Outra Avó

— Há coisas que é melhor serem enterradas com os mortos, mas não estou a falar de bugigangas, nem de amuletos. Não... Não estou a falar de nada material. É o que não se vê, e sobretudo o que não se diz, que deve ser enterrado com o corpo, por baixo dos palmos de terra que lhe são devidos. Nada de bom vem de segredos tão antigos quanto os nossos ossos! É deixá-los morrer conosco. É levá-los para a cova.
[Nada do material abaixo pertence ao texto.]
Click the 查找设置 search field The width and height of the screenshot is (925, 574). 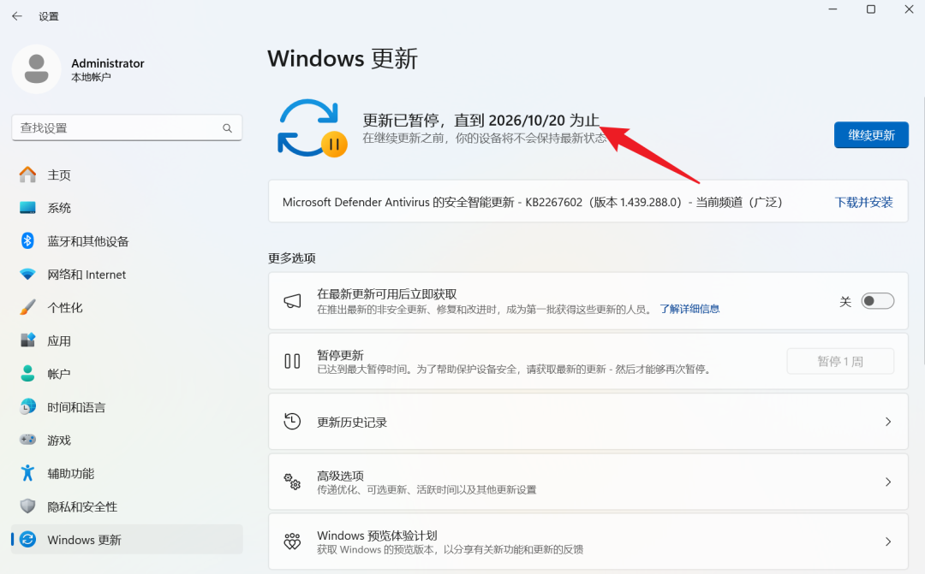click(x=116, y=128)
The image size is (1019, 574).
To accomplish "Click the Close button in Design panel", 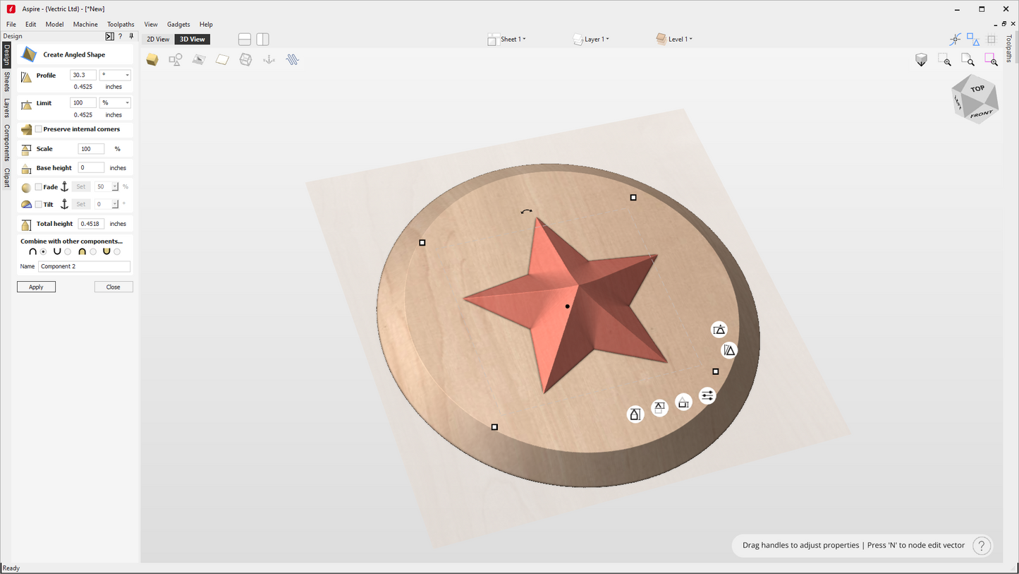I will (113, 287).
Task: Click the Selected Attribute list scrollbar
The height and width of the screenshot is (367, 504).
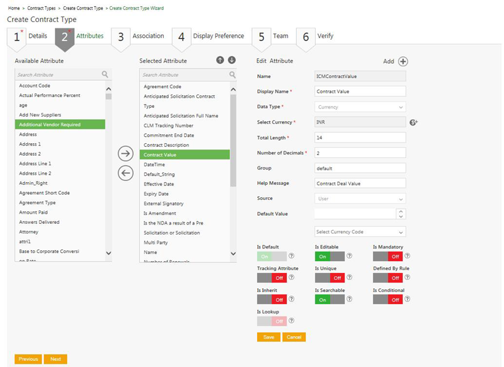Action: click(234, 158)
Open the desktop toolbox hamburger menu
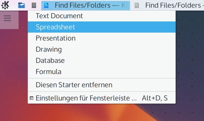The image size is (204, 121). coord(7,18)
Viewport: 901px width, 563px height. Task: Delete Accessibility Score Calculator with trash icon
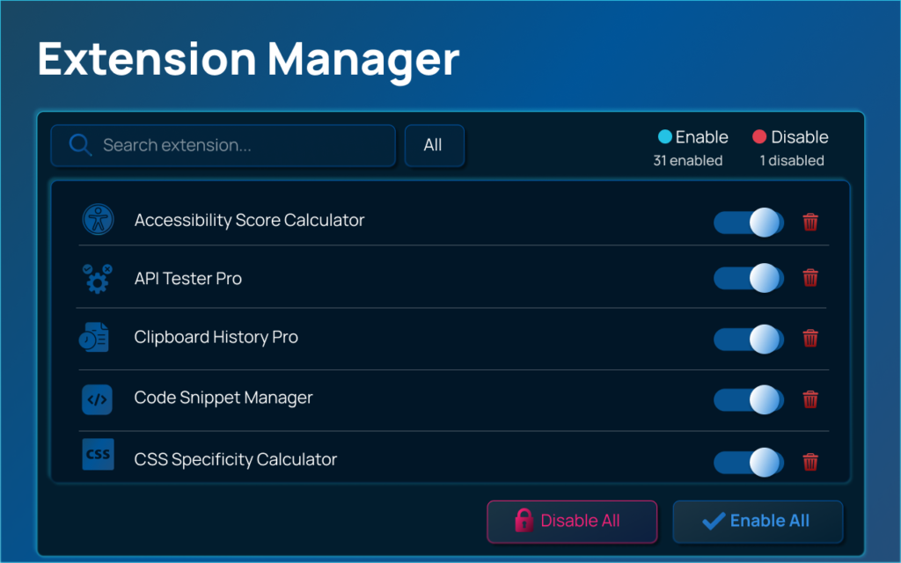[810, 222]
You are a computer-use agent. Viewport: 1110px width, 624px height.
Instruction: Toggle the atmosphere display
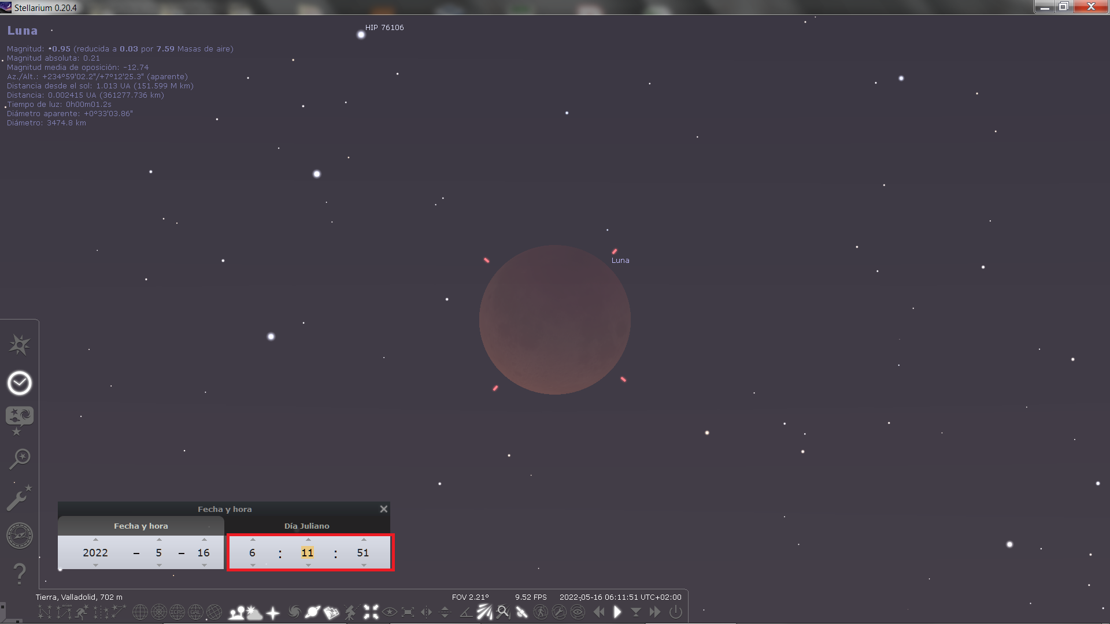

Dito isto, suspirou e fechou os olhos pesados, parecendo dormir. É difícil compreender se, alguém daquela idade, adormece, ou simplesmente escolhe dar um fim à conversa (porque tantas memórias pesam, cansam, castigam, e mais vale não mexer nelas).

Os olhos da neta não se fecharam. Pelo contrário: arregalaram-se. Nunca tinha ouvido a avó dizer coisa semelhante. Não lhe reconhecia tamanha amargura. De que segredos falava? O que tanto estava determinada a esconder dentro de si? Talvez, afinal, a neta não soubesse quem era a mulher enrugada que morria aos poucos naquela cama articulada. O fim aproximava-se, e cada conversa parecia desconstruir a personagem que lhe fora outrora tão familiar. Crescia a distância entre a neta e a mulher de cabelos brancos encaracolados que a ia buscar à escola, chegando bem antes da campainha tocar; que lhe dava a comer pão barrado com pasta de avelã e chocolate todas as tardes, contra a vontade dos pais; que sorria disfarçadamente quando lhe entalava uma moeda nos dedos, dizendo que era para comprar um geladinho. 

A neta entristeceu. Talvez nunca a fosse conhecer verdadeiramente.